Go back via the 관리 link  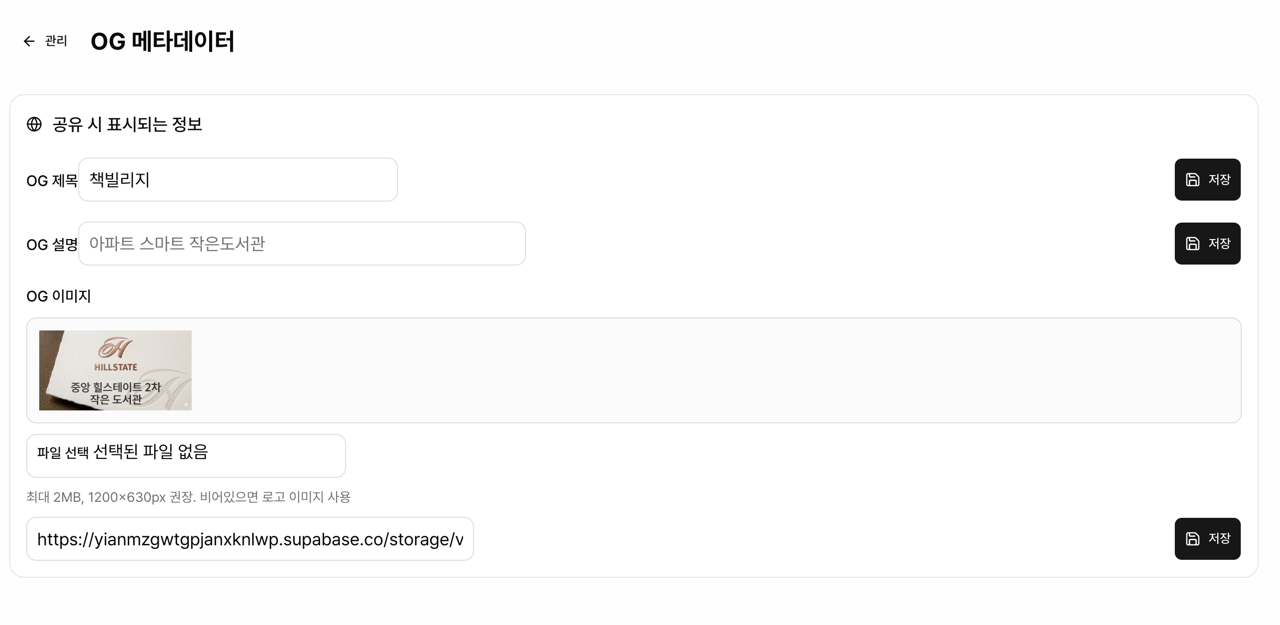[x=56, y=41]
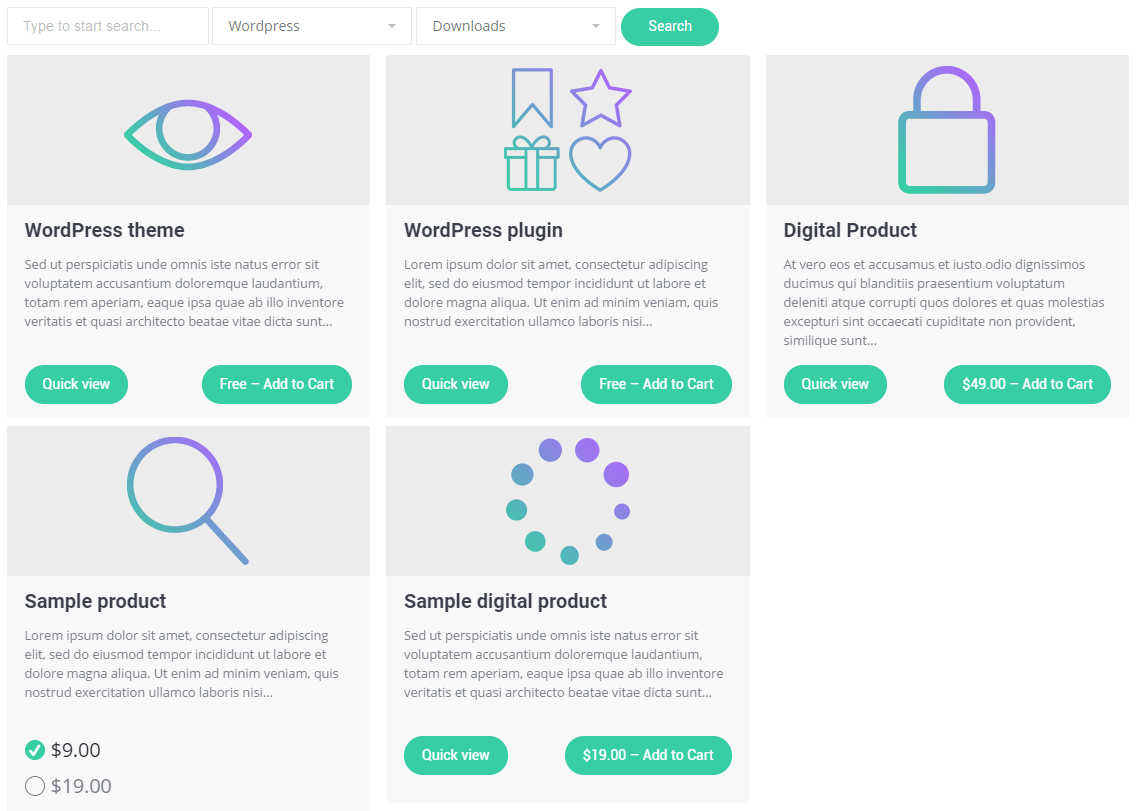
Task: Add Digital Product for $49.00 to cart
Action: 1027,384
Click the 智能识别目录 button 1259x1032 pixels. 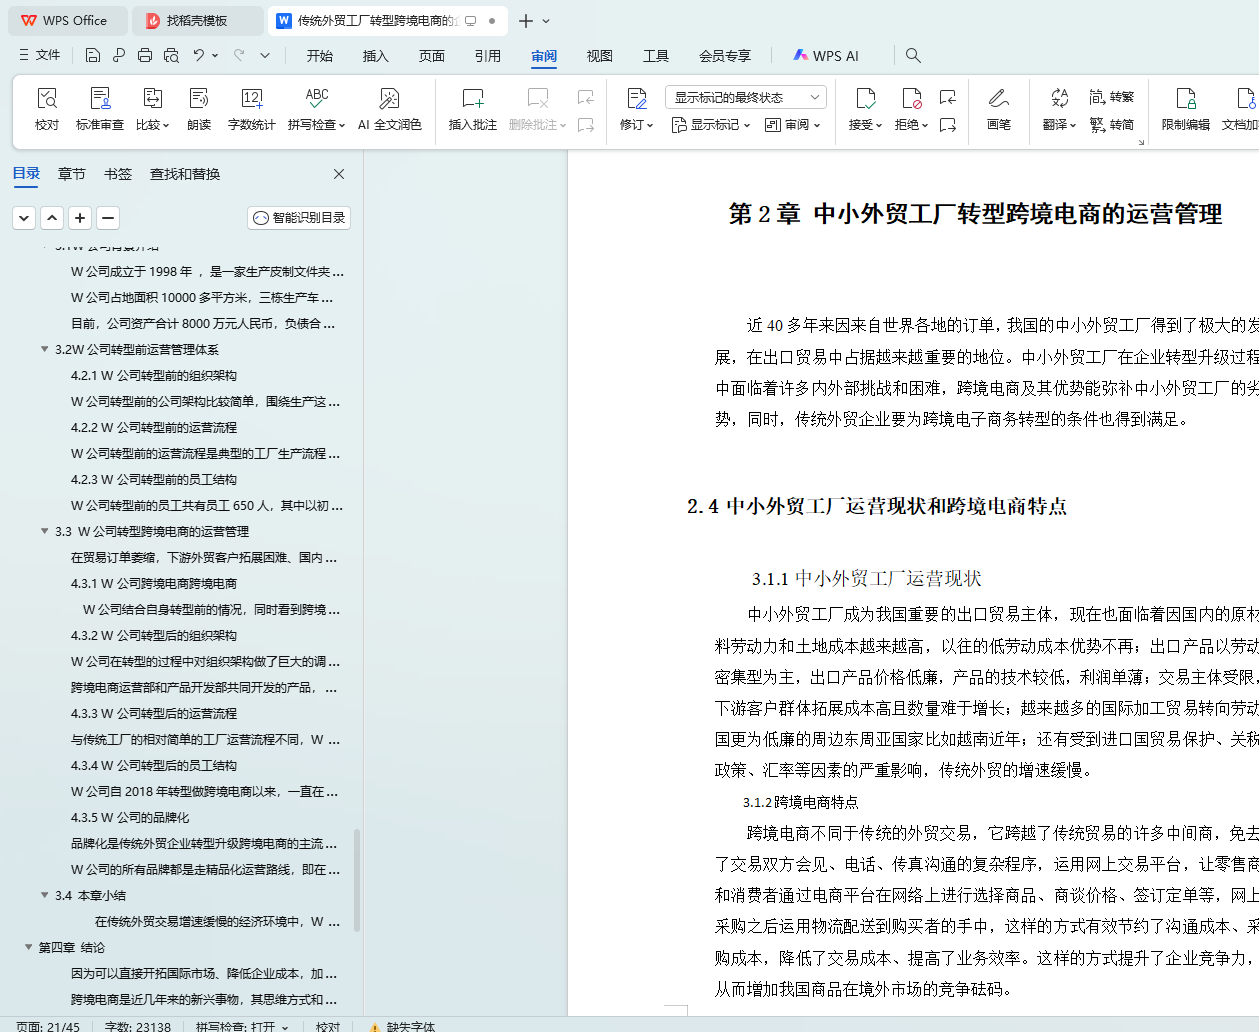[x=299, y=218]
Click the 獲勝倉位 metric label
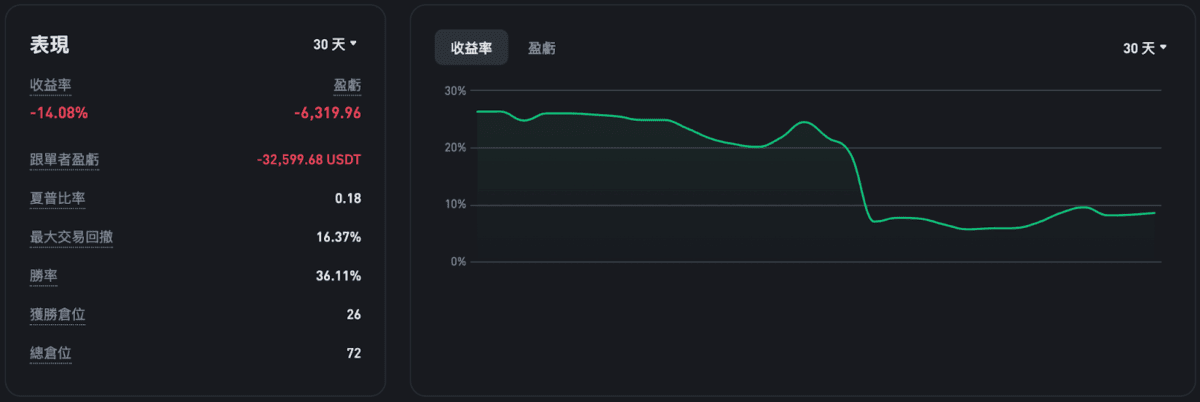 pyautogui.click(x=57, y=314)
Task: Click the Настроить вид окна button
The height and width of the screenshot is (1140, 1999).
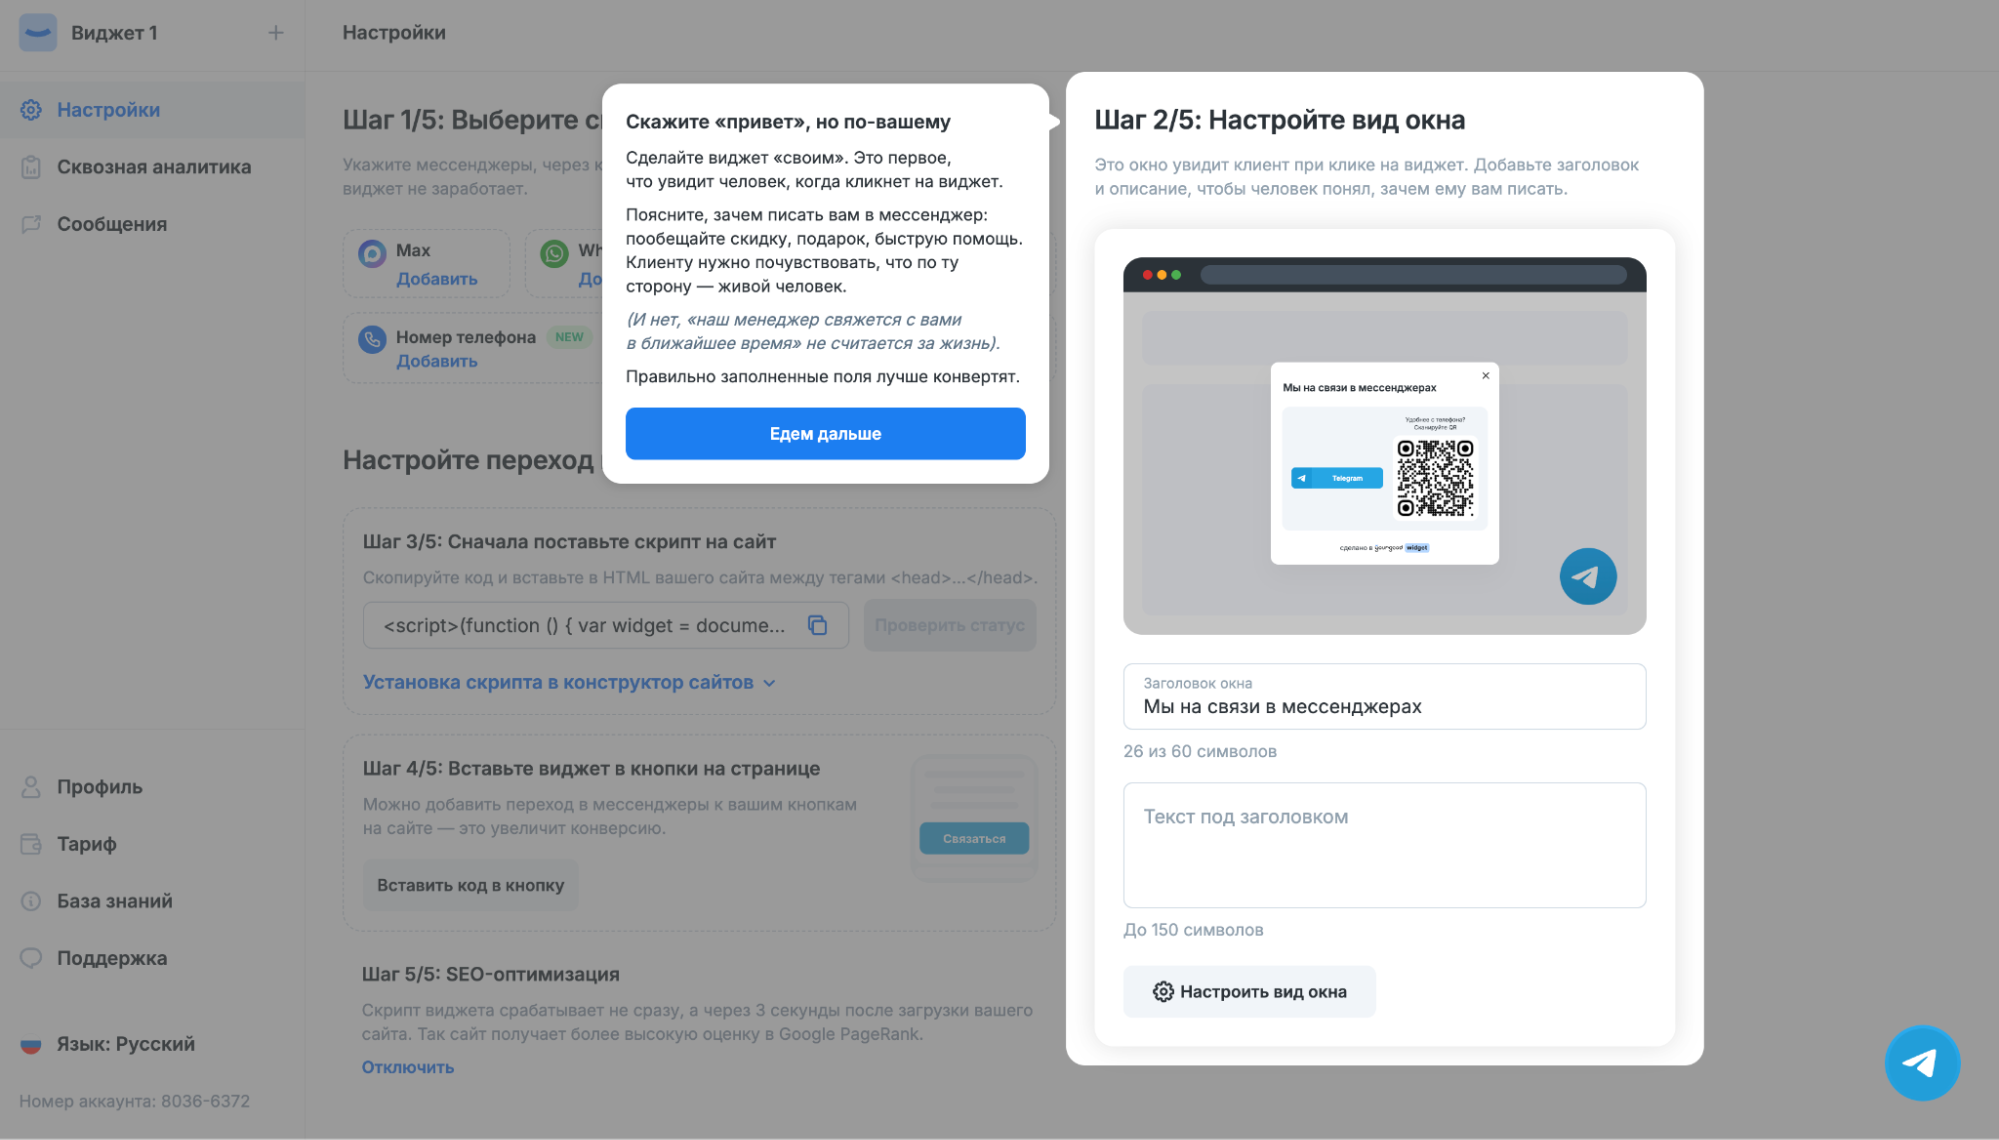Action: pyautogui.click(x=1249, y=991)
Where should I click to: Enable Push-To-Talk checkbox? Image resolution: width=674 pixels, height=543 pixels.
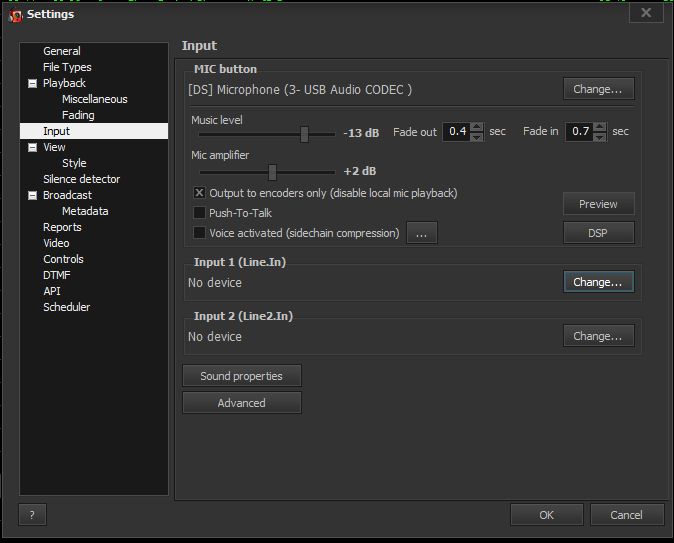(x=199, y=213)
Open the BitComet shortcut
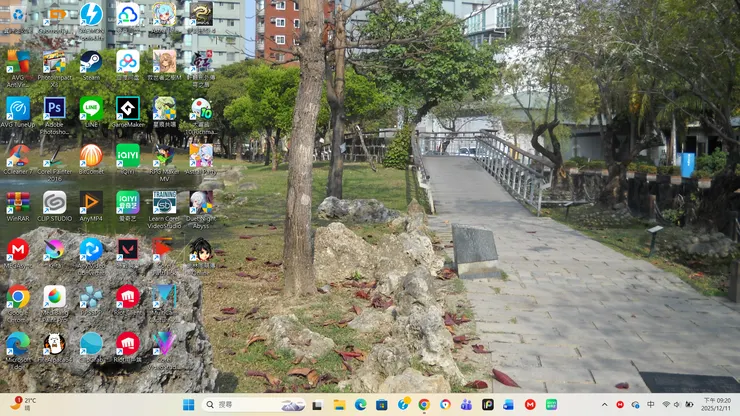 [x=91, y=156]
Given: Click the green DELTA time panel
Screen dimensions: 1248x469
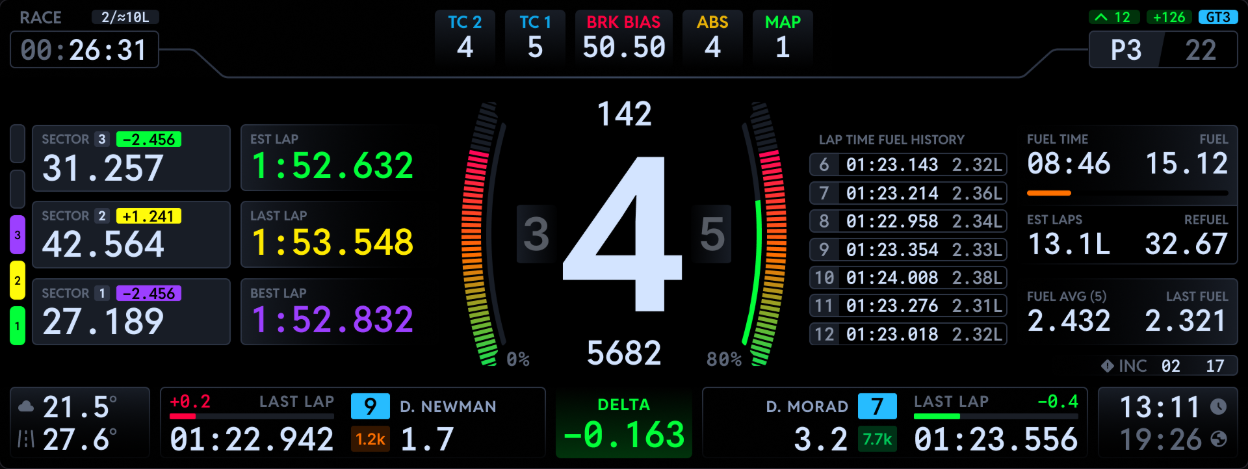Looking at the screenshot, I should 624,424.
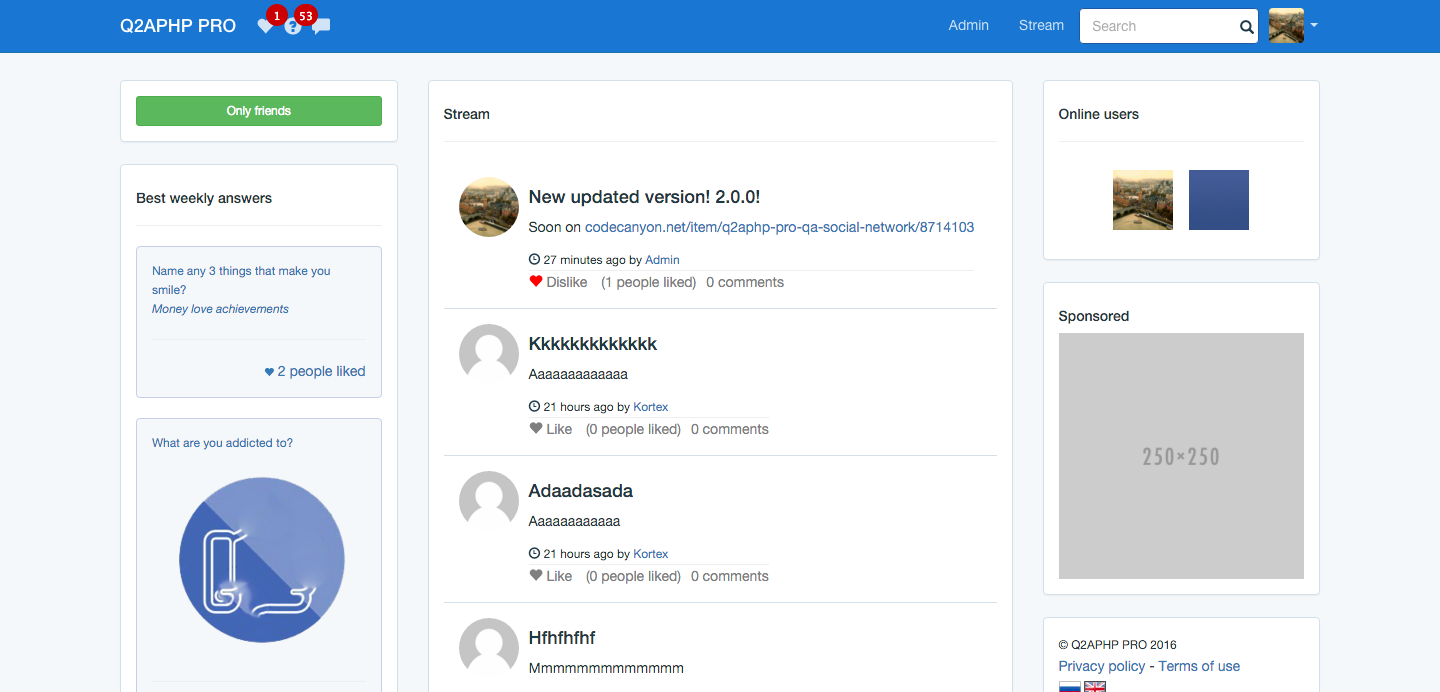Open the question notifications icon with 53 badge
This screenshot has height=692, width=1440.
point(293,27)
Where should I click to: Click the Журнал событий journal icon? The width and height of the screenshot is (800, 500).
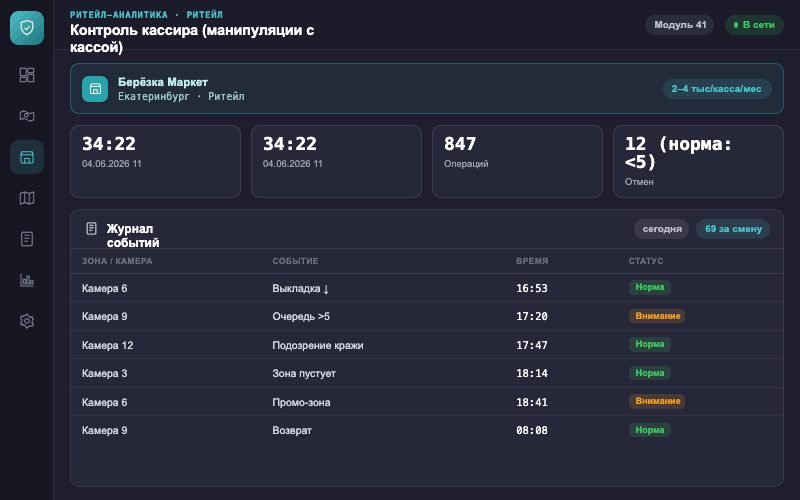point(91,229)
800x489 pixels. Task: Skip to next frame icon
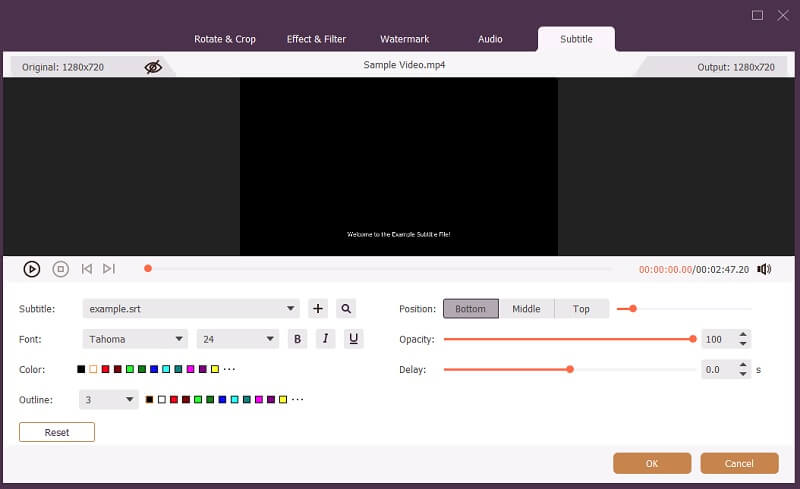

_ _ _ _ _ _ _

> **Problem to solve**:
Exclude the pictures, and output exactly the lines from the one with "Where should I click to: Enable" through the last line of the records, both included.

> **Your solution**:
Where should I click to: Enable Push-To-Talk checkbox? Image resolution: width=674 pixels, height=543 pixels.
(x=199, y=213)
Open the BitComet shortcut
 [x=91, y=156]
Given: Click the green DELTA time panel
Screen dimensions: 1248x469
Looking at the screenshot, I should 624,424.
Open the question notifications icon with 53 badge
This screenshot has height=692, width=1440.
point(293,27)
Where should I click to: Click the Журнал событий journal icon? The width and height of the screenshot is (800, 500).
point(91,229)
800x489 pixels. Task: Skip to next frame icon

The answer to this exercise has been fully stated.